Figure 5 Cyclic voltammograms for evaluation of the voltage boundaries (VB) of a macroscopic electrode; left: negative VB (−0.5 V), right: positive VB (1.1 V); effects occurring at overrun are marked by arrows.
Figure 5

Cyclic voltammograms for evaluation of the voltage boundaries (VB) of a macroscopic electrode; left: negative VB (−0.5 V), right: positive VB (1.1 V); effects occurring at overrun are marked by arrows.

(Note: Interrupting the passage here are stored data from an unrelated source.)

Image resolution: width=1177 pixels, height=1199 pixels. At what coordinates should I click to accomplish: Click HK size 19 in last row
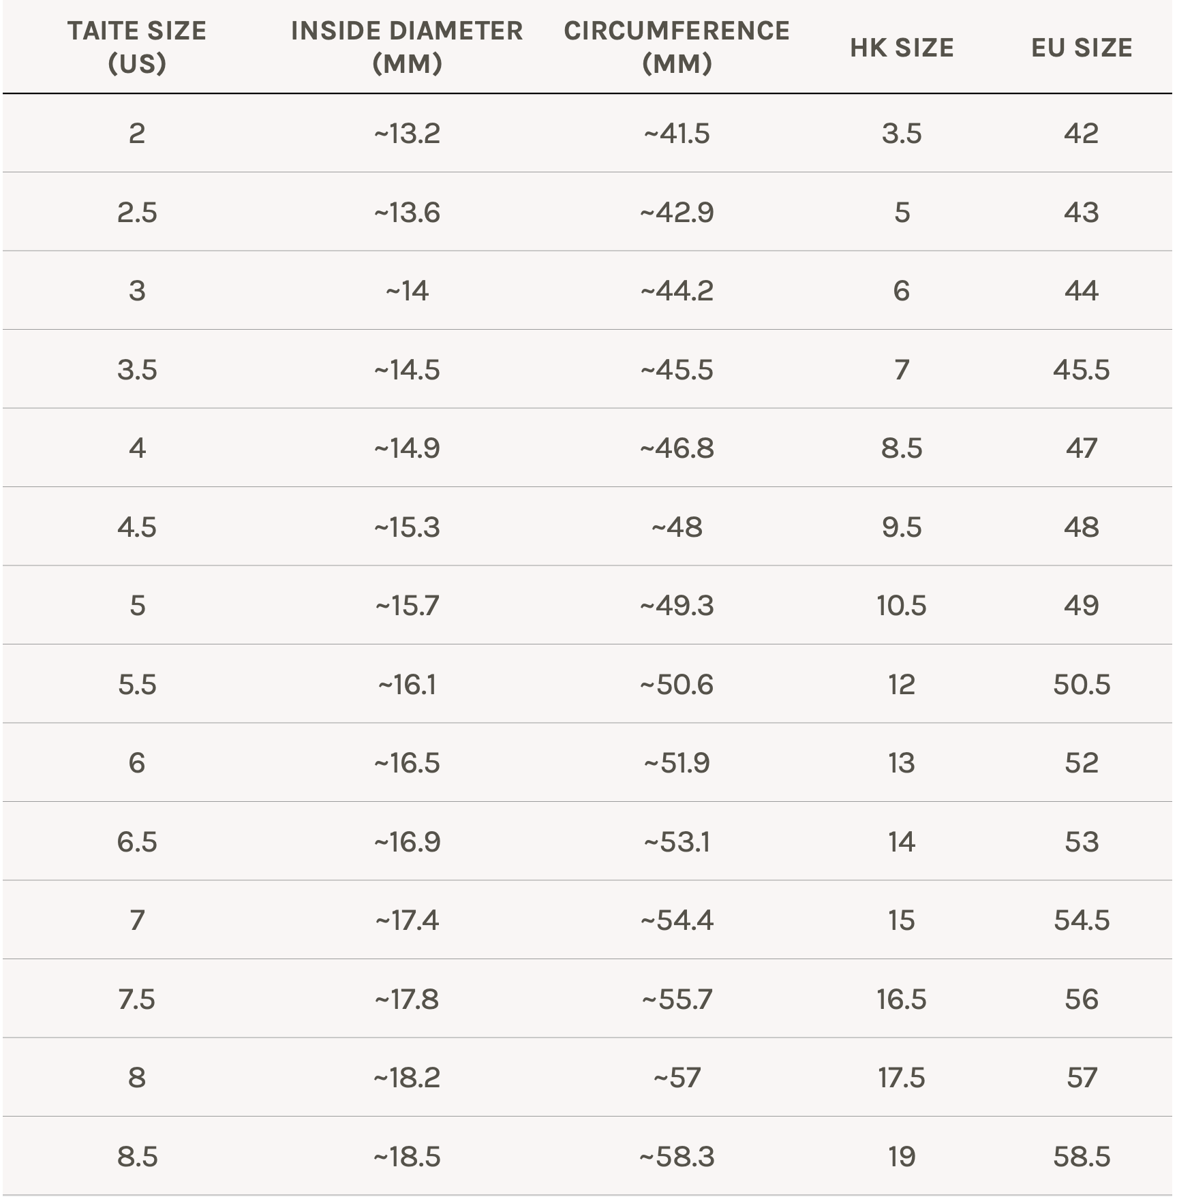coord(902,1157)
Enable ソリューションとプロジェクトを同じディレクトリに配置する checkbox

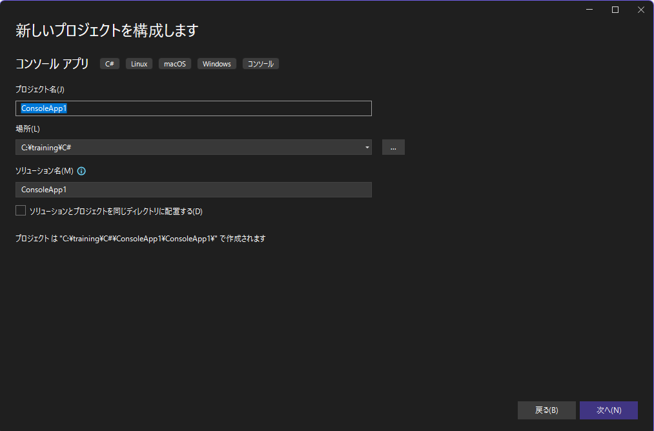20,210
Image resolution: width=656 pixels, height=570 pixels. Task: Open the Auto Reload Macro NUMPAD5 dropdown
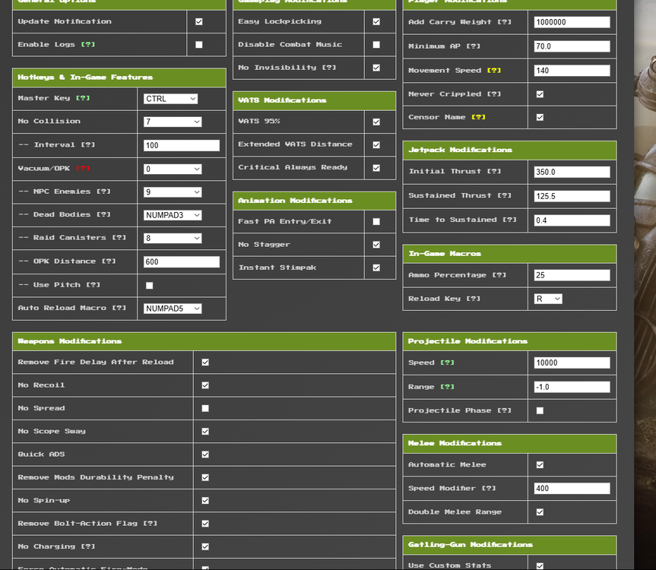[173, 309]
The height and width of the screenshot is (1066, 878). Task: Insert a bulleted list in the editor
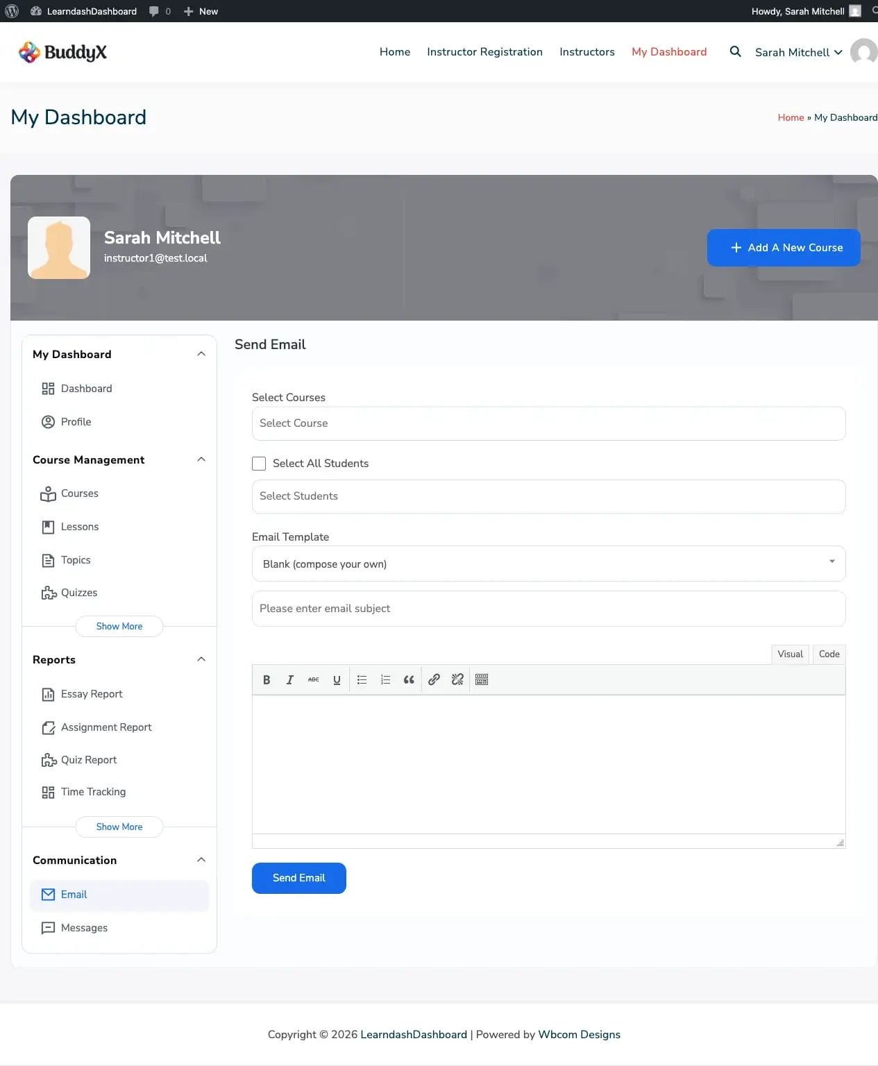coord(362,679)
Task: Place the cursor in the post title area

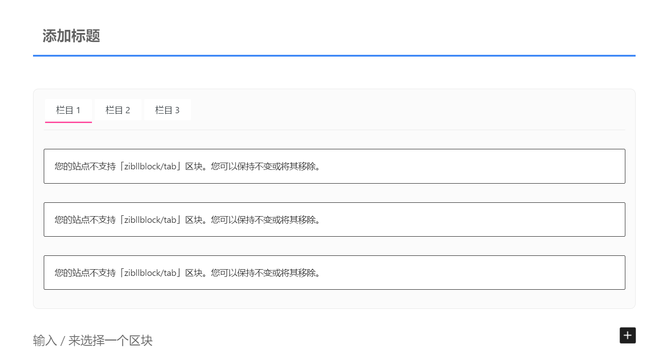Action: pyautogui.click(x=71, y=35)
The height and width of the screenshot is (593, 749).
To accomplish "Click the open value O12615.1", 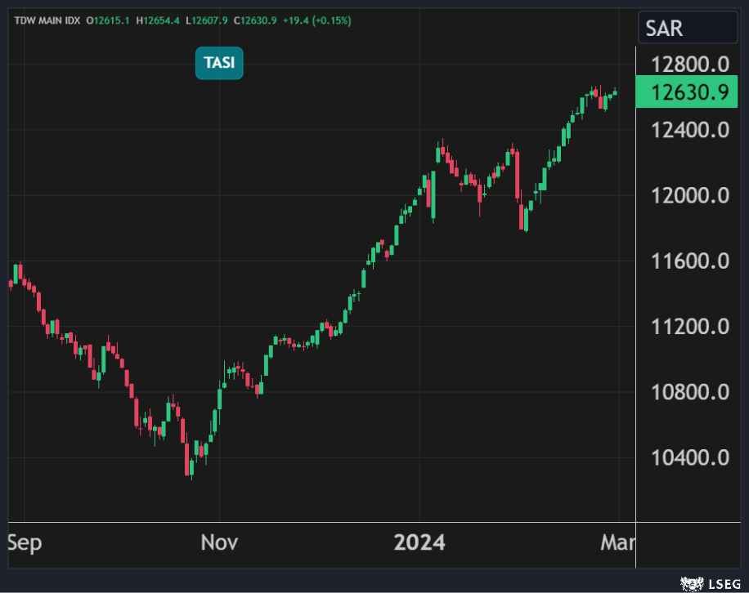I will [110, 20].
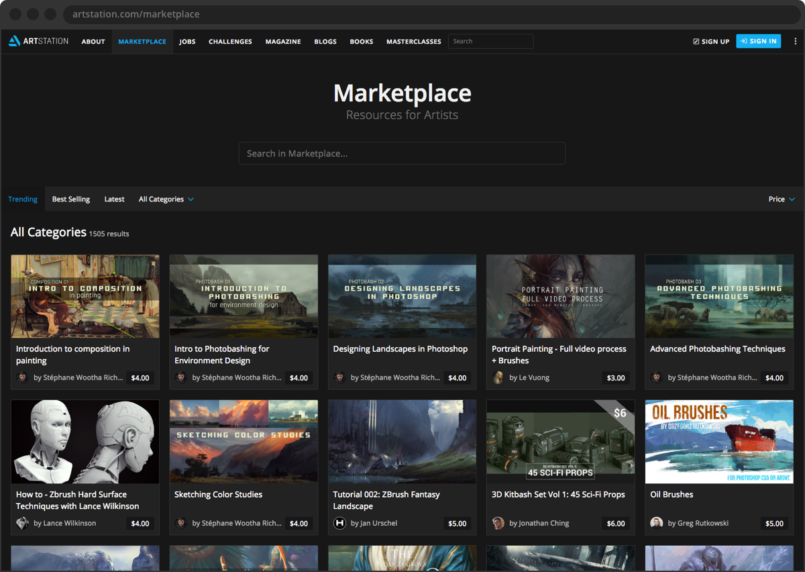This screenshot has width=805, height=572.
Task: Click Jan Urschel's author avatar
Action: [339, 523]
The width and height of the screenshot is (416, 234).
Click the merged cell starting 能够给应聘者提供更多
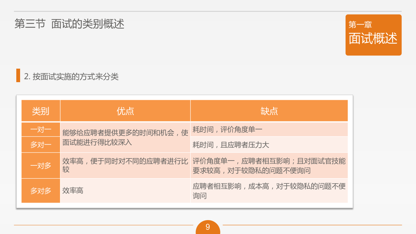point(125,137)
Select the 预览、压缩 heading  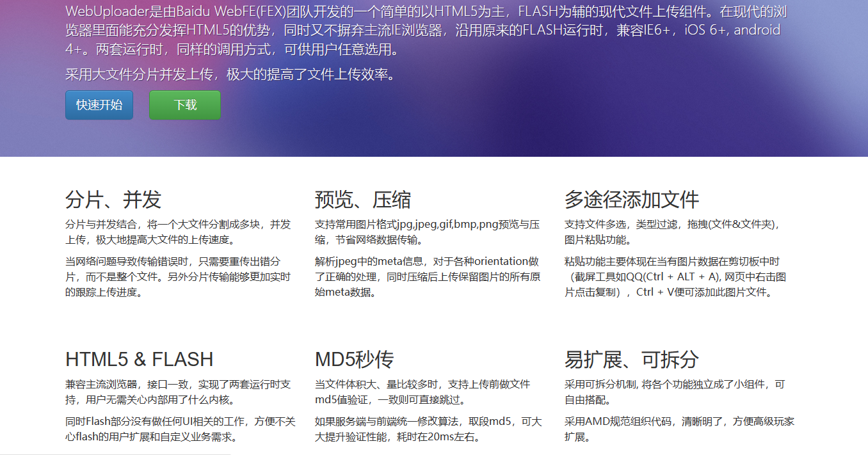[363, 200]
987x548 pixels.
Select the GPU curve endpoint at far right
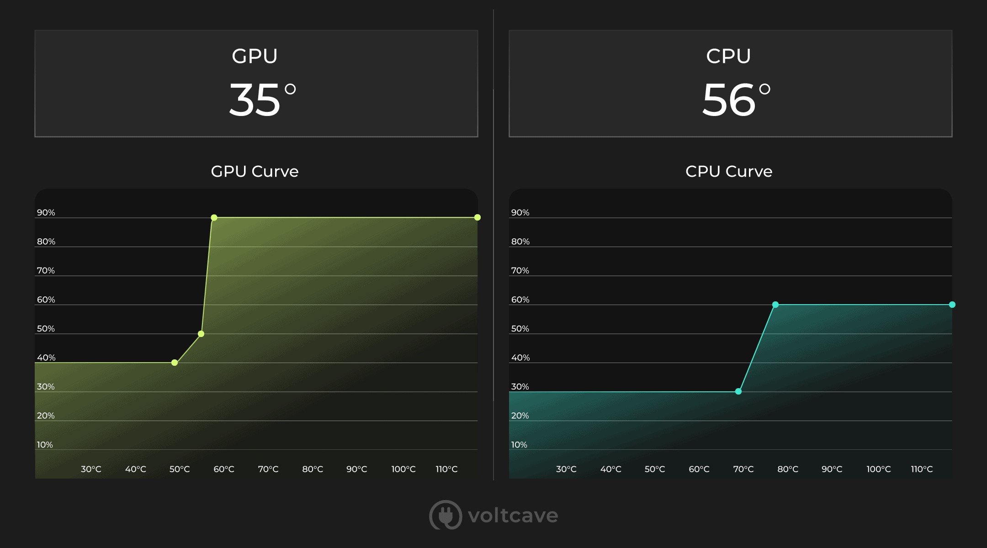(478, 217)
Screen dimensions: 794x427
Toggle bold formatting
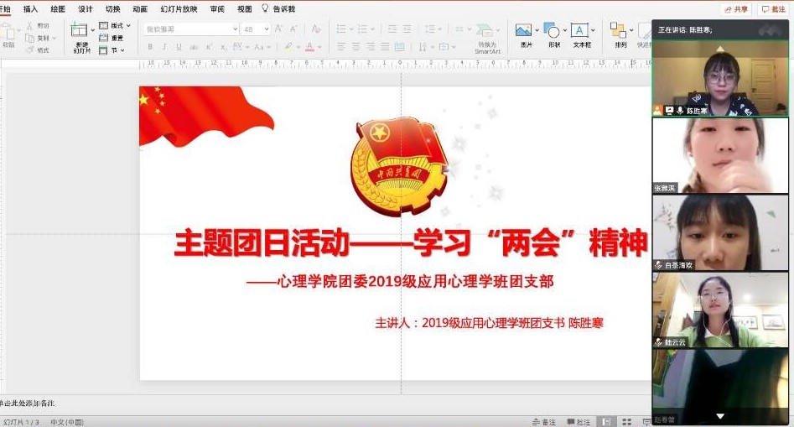150,47
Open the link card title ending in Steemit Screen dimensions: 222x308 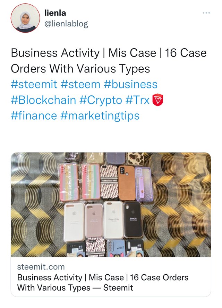click(x=103, y=282)
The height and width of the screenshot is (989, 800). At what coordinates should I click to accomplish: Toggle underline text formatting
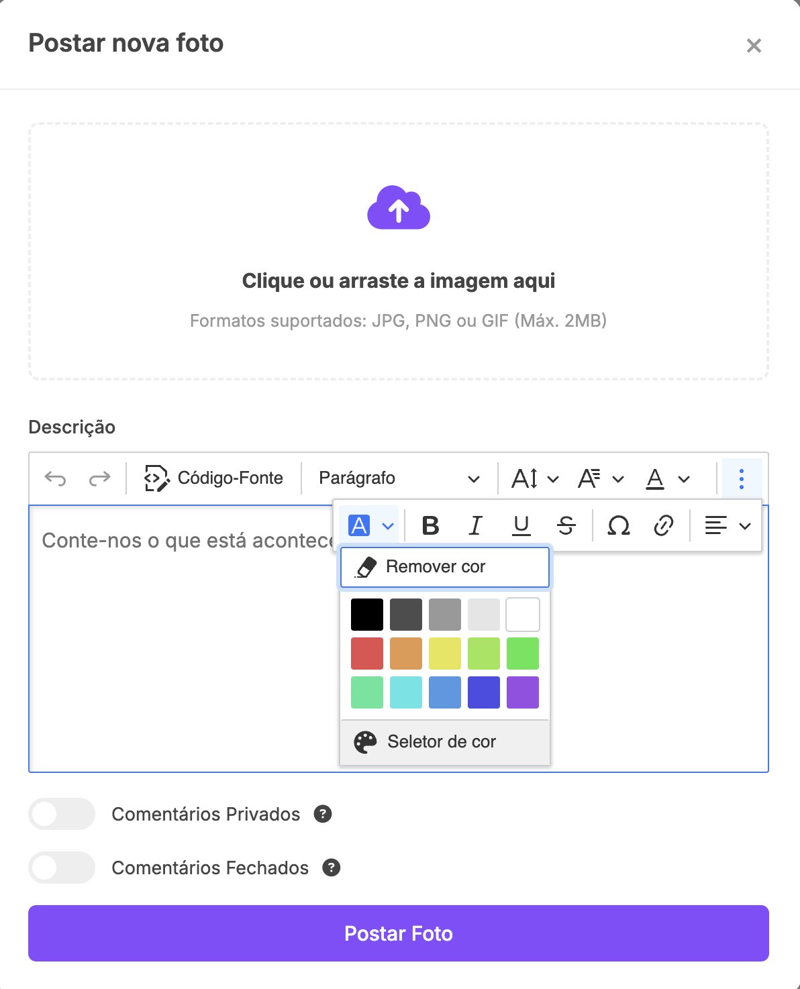click(x=521, y=525)
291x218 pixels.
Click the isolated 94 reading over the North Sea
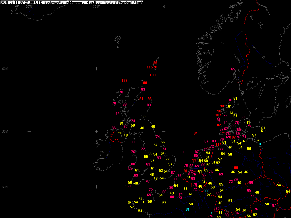(x=196, y=133)
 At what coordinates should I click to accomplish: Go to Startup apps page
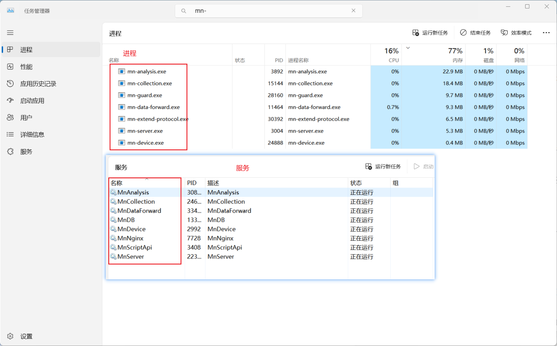click(32, 101)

Figure 6 Minimal and maximal electrode potentials measured as voltage response to a biphasic current impulse vs. the related current densities at the electrode surface; left: macroscopic electrode, right: miniaturized electrode.
Figure 6

Minimal and maximal electrode potentials measured as voltage response to a biphasic current impulse vs. the related current densities at the electrode surface; left: macroscopic electrode, right: miniaturized electrode.

Table 2

Voltage boundaries (VB) and charge injection capacities (CIC, ± standard deviation; also in [12]) of macroscopic (diameter 1 cm) an miniaturized (diameter 0.4 cm) electrodes.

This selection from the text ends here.